Computer viruses are not much different than a biological virus acting very much the same kinds that make you sick. Biological viruses are persistently nasty, keeping you from functioning normally, and often requires something powerful to get rid of it.
A computer virus is very similar: Designed to relentlessly replicate, computer viruses infect your programs and files, altering the way your computer operates or stopping it from working altogether. As an example, in 2009, it is estimated that the "Conficker" virus infected more than 10 million computers. Tens of thousands of computer viruses now travel and infect computers over the Internet, and everyday new computer viruses are discovered that need addressing.
Where do computer viruses come from
No matter who you are, or how much knowledge you have on this subject, anyone is susceptible to contract computer viruses on their laptops, desktops, irrespective of their platforms. Normal internet activities by the average user are average pathways to infection:
Sharing music, files or photos with other users
Visiting an infected Web site
Opening spam email or an email attachment
Downloading free games, toolbars, media players and other system utilities
Installing mainstream software applications without fully reading license agreements
What a computer virus does
Some computer viruses are programmed to harm your computer by damaging programs, deleting files, or reformatting the hard drive. Others simply replicate themselves or flood a network with traffic, making it impossible to perform any internet activity. Even less harmful computer viruses can significantly disrupt your system’s performance, sapping computer memory and causing frequent computer crashes.
What are the symptoms?
Slow computer performance
Erratic computer behavior
Unexplained data loss
Frequent computer crashes
What is Ransomware
Ransom malware, or randsomware, is a type of malware that prevents users from accessing their system or personal files and demands ransom payment in order to regain access. The earliest variants of ransomware were developed in the late 1980's, and payment was to be sent via snail mail. Today, ransomware authors order that payment be sent via cryptocurrency or credit card.
Where ransomware comes from
There are several different ways that ransomware can infect your computer. One of the most common methods today is through malicious spam, or maplspam, which is unsolicited email that is used to deliver malware. The email might include booby-trapped attachments, such as PDFs or Word documents. It might also contain links to malicious websites.
Malspam uses social engineering in order to trick people into opening attachments or clicking on links by appearing as legitimate—whether that’s by seeming to be from a trusted institution or a friend. Cybercriminals use social engineering in other types of ransomware attacks, such as posing as the FBI in order to scare users into paying them a sum of money to unlock their files.

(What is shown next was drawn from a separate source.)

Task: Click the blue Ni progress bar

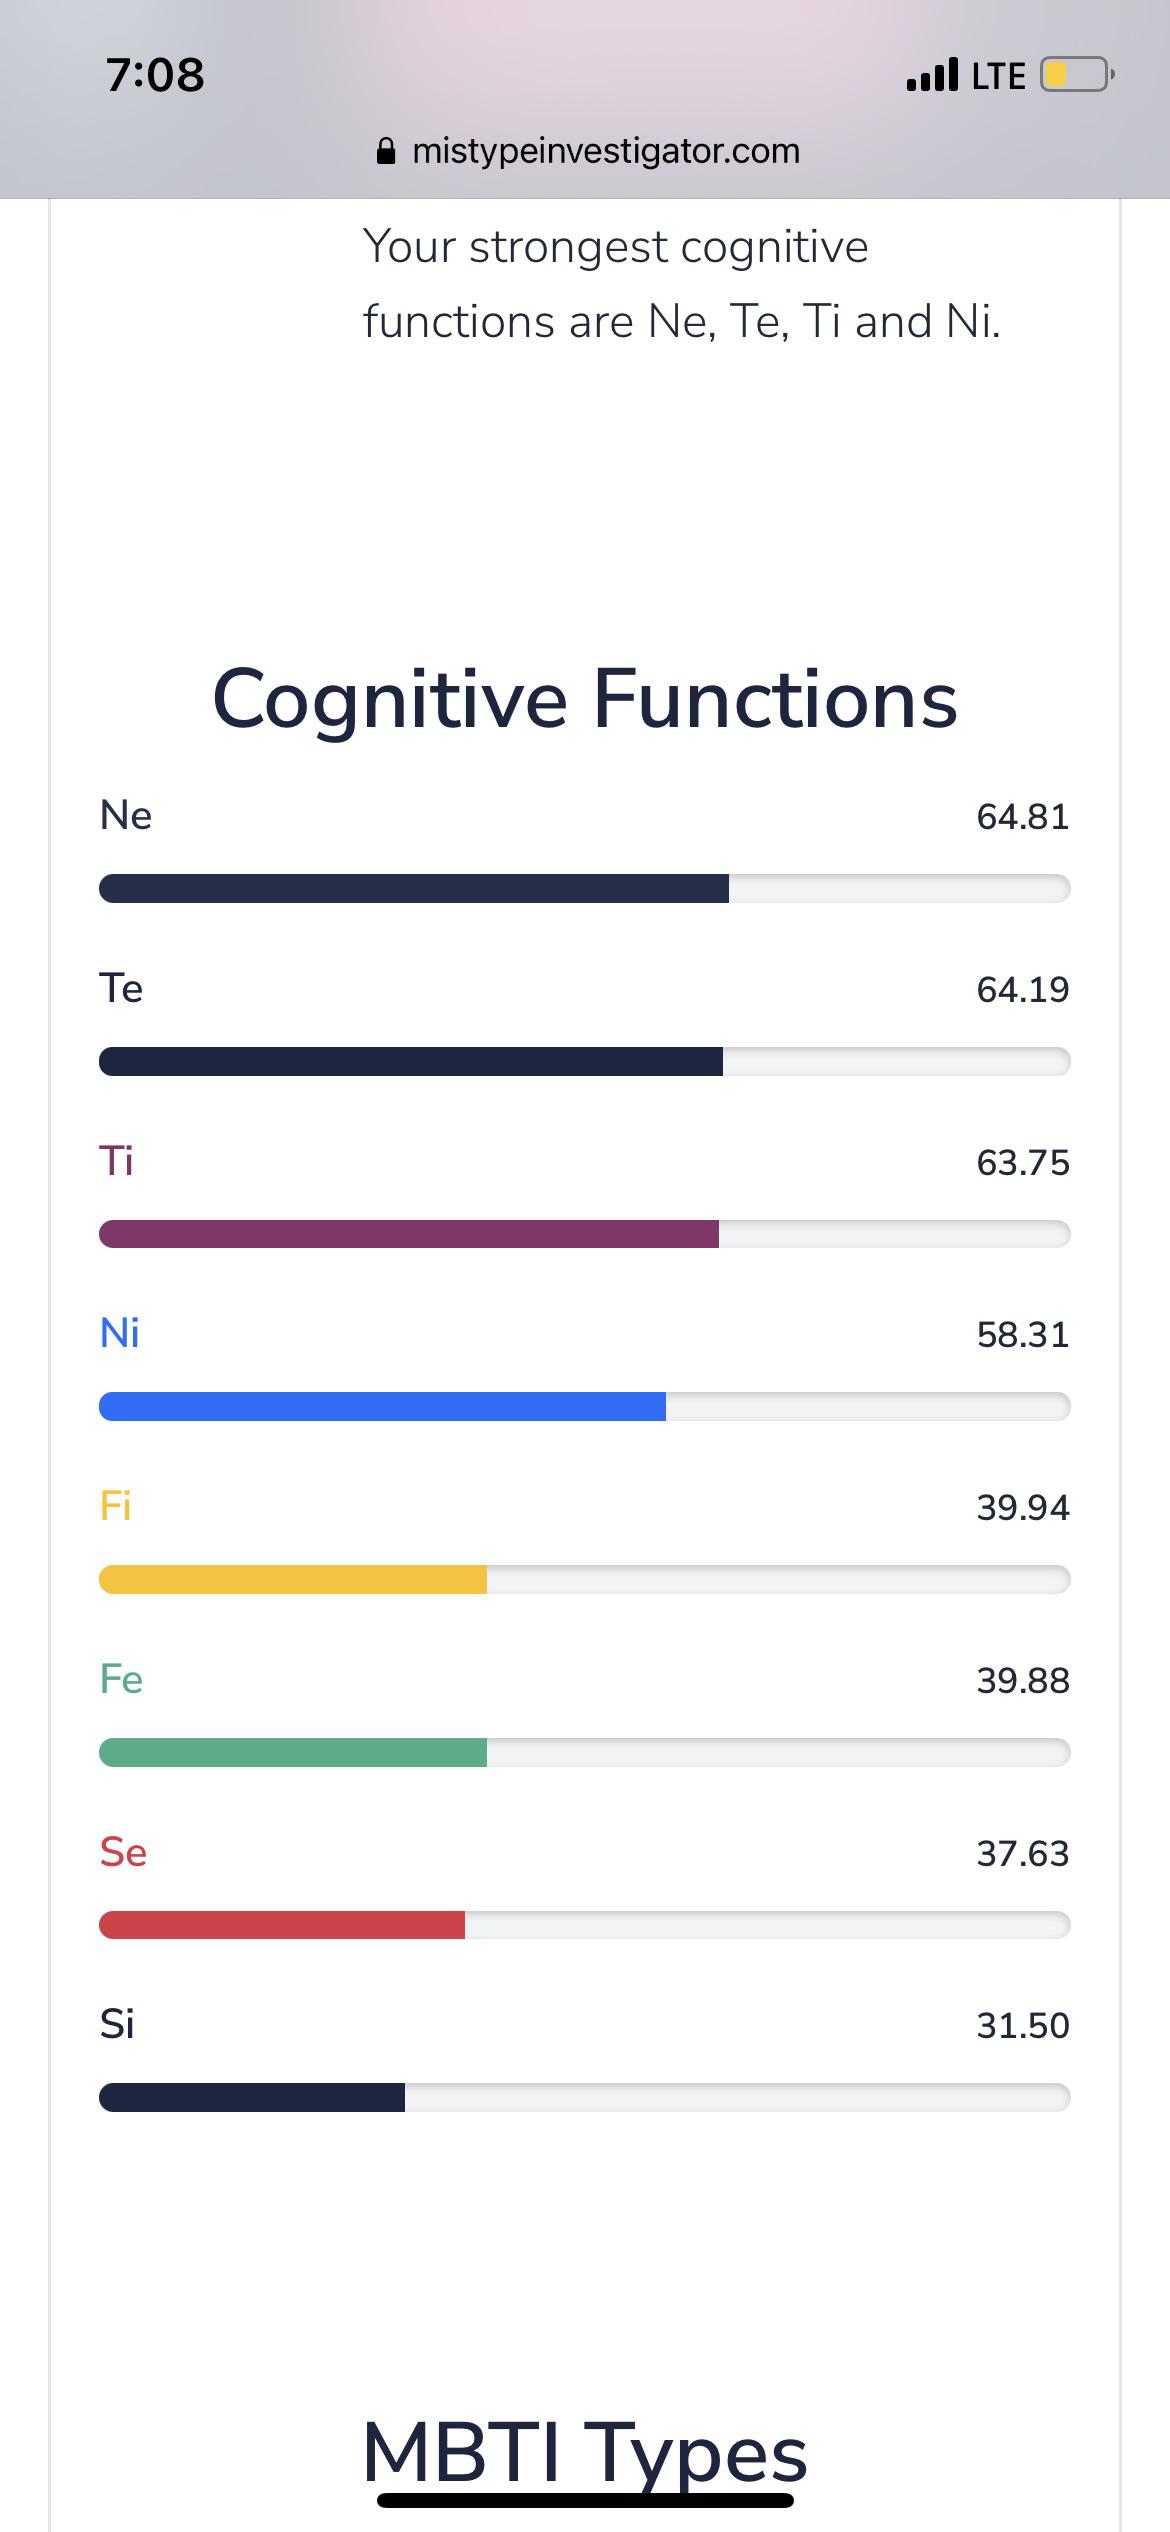Action: pos(584,1406)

Another popular infection method, which reached its peak in 2016, is malvertising. Malvertising, or malicious advertising, is the use of online advertising to distribute malware with little to no user interaction required. While browsing the web, even legitimate sites, users can be directed to criminal servers without ever clicking on an ad. These servers catalog details about victim computers and their locations, and then select the malware best suited to deliver. Often, that malware is ransomware.
Types of ransomware
There are three main types of ransomware, ranging in severity from mildly off-putting to Cuban Missile Crisis dangerous. They are as follows:
Scareware, as it turns out, is not that scary. It includes rogue security software and tech support scams. You might receive a pop-up message claiming that malware was discovered and the only way to get rid of it is to pay up. If you do nothing, you’ll likely continue to be bombarded with pop-ups, but your files are essentially safe.
A legitimate cybersecurity software program would not solicit customers in this way. If you don’t already have this company’s software on your computer, then they would not be monitoring you for ransomware infection. If you do have security software, you wouldn’t need to pay to have the infection removed—you’ve already paid for the software to do that very job.
Upgrade to terror alert orange for these guys. When lock-screen ransomware gets on your computer, it means you’re frozen out of your PC entirely. Upon starting up your computer, a full-size window will appear, often accompanied by an official-looking FBI or US Department of Justice seal saying illegal activity has been detected on your computer and you must pay a fine. However, the FBI would not freeze you out of your computer or demand payment for illegal activity. If they suspected you of piracy, child pornography, or other cybercrimes, they would go through the appropriate legal channels.
This is the truly nasty stuff. These are the guys who snatch up your files and encrypt them, demanding payment in order to decrypt and redeliver. The reason why this type of ransomware is so dangerous is because once cybercriminals get ahold of your files, no security software or system restore can return them to you. Unless you pay the ransom—for the most part, they’re gone. And even if you do pay up, there’s no guarantee the cybercriminals will give you those files back.